→ Stored data:
━━━━━━━━

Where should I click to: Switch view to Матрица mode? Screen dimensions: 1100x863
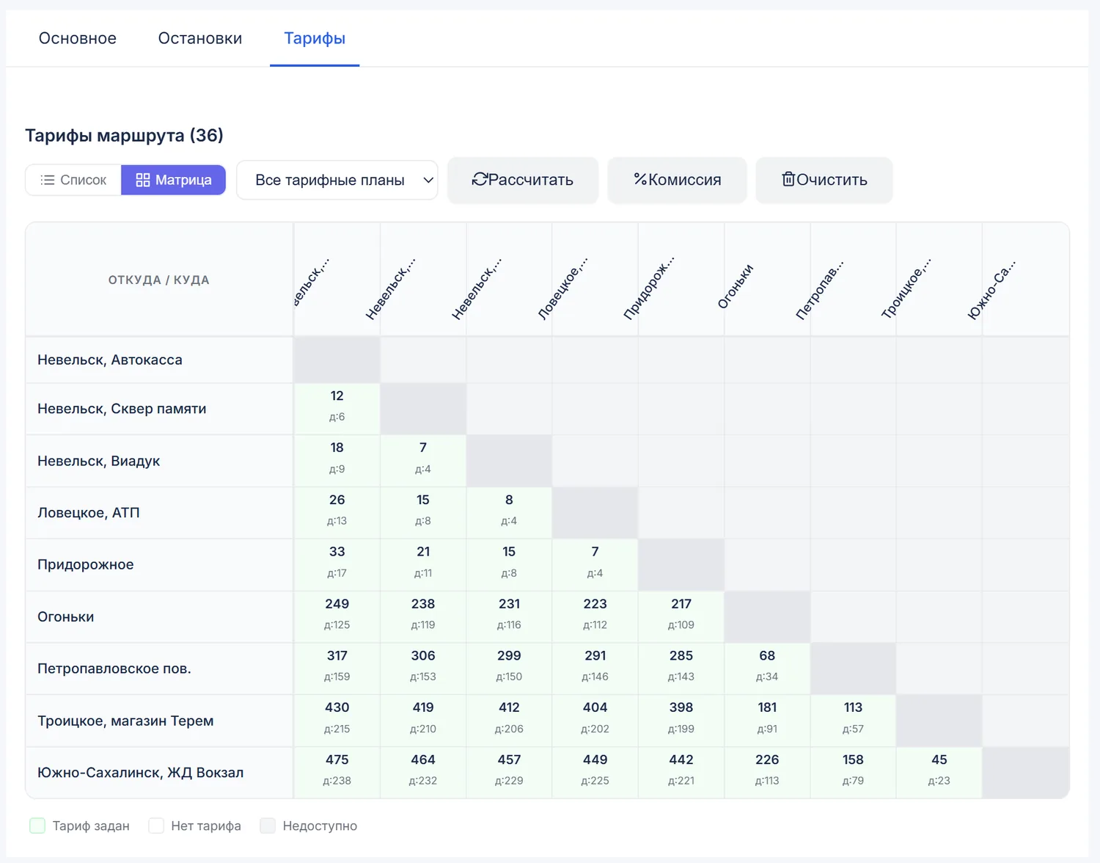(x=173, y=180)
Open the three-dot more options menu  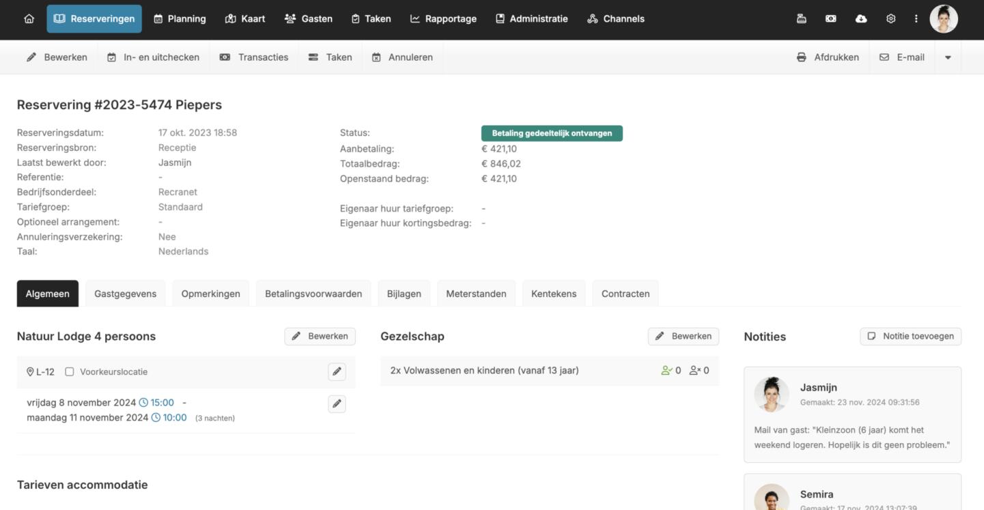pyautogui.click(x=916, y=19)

━━━━━━━━

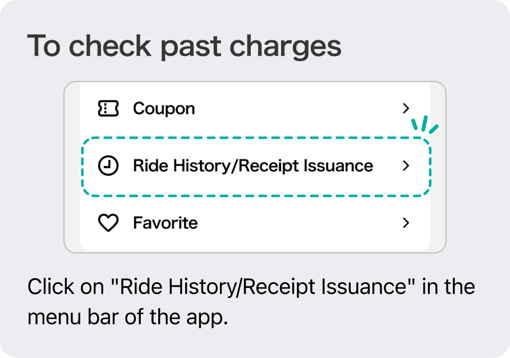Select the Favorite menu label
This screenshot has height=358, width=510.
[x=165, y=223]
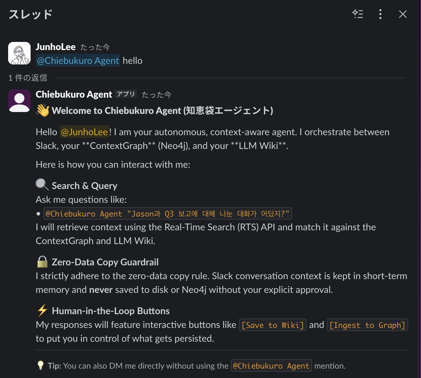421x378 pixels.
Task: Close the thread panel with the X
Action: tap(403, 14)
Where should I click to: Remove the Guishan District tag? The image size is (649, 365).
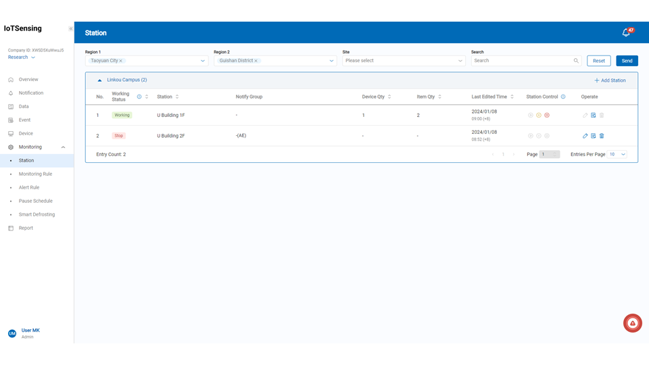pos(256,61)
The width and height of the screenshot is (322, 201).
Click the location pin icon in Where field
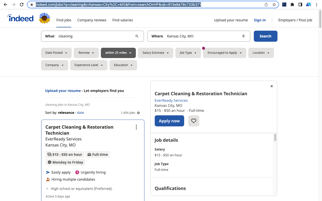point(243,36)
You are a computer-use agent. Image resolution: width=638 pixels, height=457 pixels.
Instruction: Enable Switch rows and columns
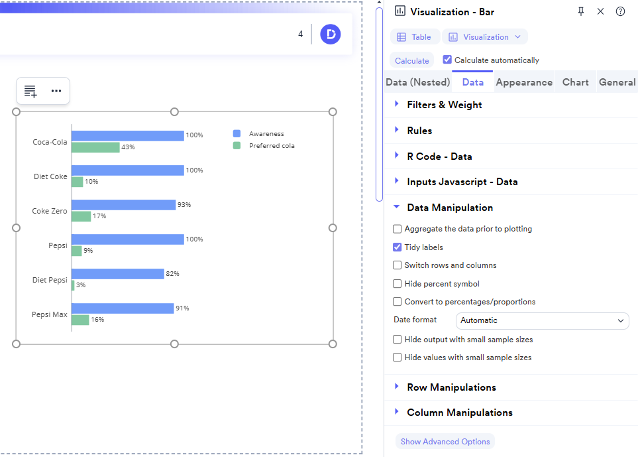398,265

━━━━━━━━

→ Written exercise: Collect every line in the items above that contains the string "Where". Matching is case-sensitive.

→ Answer:
Where should I click to: Switch view to Матрица mode? Screen dimensions: 1100x863
Where should I click to: Remove the Guishan District tag? The image size is (649, 365).
Click the location pin icon in Where field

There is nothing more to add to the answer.